Dual antithrombotic therapy dose-dependently alters hemostatic plug structure and function.

Background: Antithrombotic medications carry an inherent risk of bleeding, which may be exacerbated when anticoagulant and antiplatelet therapeutics are combined. Prior studies have shown different effects of antiplatelet vs anticoagulant drugs on the structure and function of hemostatic plugs in vivo.

Objectives: We examined whether dual antithrombotic treatment consisting of combined antiplatelet and anticoagulant therapeutics alters hemostatic plug structure and function differently from treatment with either therapeutic alone.

Methods: Mice were treated with the P2Y antagonist clopidogrel and the factor Xa inhibitor rivaroxaban across a range of doses, either alone or in combination. The hemostatic response was assessed using a mouse jugular vein puncture injury model. Platelet accumulation and fibrin deposition were evaluated using quantitative multiphoton fluorescence microscopy, and bleeding times were recorded.

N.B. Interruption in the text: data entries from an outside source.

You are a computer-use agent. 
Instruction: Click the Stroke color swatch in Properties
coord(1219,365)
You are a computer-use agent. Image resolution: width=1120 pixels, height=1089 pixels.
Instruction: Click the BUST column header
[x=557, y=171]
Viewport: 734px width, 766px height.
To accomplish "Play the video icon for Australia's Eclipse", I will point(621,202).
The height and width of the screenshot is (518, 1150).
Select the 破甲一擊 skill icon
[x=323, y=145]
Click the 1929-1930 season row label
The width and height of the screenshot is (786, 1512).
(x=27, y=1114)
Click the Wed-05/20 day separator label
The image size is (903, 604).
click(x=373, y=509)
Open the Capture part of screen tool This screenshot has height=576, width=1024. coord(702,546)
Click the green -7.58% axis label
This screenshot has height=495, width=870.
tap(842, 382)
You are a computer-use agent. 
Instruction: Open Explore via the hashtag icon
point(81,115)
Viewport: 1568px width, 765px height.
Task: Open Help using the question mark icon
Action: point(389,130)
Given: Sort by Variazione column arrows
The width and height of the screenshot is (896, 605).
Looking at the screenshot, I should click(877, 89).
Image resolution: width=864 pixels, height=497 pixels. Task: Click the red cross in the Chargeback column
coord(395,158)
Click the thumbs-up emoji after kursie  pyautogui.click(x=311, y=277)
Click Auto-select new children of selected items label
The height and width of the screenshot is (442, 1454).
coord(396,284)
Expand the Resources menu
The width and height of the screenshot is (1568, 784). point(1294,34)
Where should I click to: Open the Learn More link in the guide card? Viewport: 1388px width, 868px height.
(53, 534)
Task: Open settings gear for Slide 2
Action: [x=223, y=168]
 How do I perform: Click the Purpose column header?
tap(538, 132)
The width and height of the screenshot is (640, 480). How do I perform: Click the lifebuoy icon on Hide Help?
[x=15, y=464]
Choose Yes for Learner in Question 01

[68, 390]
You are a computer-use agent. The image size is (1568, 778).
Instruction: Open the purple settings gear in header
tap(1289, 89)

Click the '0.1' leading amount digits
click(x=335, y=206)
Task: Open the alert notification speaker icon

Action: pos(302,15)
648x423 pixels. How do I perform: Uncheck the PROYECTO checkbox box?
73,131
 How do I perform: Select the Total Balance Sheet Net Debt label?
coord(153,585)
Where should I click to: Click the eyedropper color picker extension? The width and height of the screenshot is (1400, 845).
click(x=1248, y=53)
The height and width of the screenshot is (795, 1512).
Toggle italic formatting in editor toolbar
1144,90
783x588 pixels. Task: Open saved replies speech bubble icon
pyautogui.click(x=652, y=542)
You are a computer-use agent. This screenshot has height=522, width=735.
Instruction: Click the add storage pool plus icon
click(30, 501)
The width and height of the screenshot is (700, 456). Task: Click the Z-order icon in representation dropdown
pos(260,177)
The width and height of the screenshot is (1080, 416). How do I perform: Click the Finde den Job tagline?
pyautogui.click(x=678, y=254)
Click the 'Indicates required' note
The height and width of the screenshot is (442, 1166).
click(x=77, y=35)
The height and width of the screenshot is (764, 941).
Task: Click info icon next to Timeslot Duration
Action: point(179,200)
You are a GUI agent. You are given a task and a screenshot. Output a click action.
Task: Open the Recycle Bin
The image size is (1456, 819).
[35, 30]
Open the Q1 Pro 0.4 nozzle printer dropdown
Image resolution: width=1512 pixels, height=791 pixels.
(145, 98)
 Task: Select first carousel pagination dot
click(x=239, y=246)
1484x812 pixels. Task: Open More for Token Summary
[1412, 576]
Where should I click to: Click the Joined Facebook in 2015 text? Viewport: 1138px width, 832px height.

Results: Mice treated with clopidogrel alone exhibited a decrease in platelet accumulation at the site of injury, with prolonged bleeding times only at the highest doses of clopidogrel used. Mice treated with rivaroxaban alone instead showed a reduction in fibrin deposition with no impact on bleeding. Mice treated with both clopidogrel and rivaroxaban exhibited platelet and fibrin accumulation that was similar to that with either drug given alone; however, dual antithrombotic therapy resulted in impaired hemostasis at doses that had no impact on bleeding when given in isolation.

Conclusion: Combined administration of antiplatelet and anticoagulant therapeutics exacerbates bleeding as compared to that with either drug alone, potentially via combined loss of both adenosine 5'-diphosphate- and thrombin-mediated platelet activation. These findings enhance our understanding of the bleeding risk associated with dual antithrombotic therapy.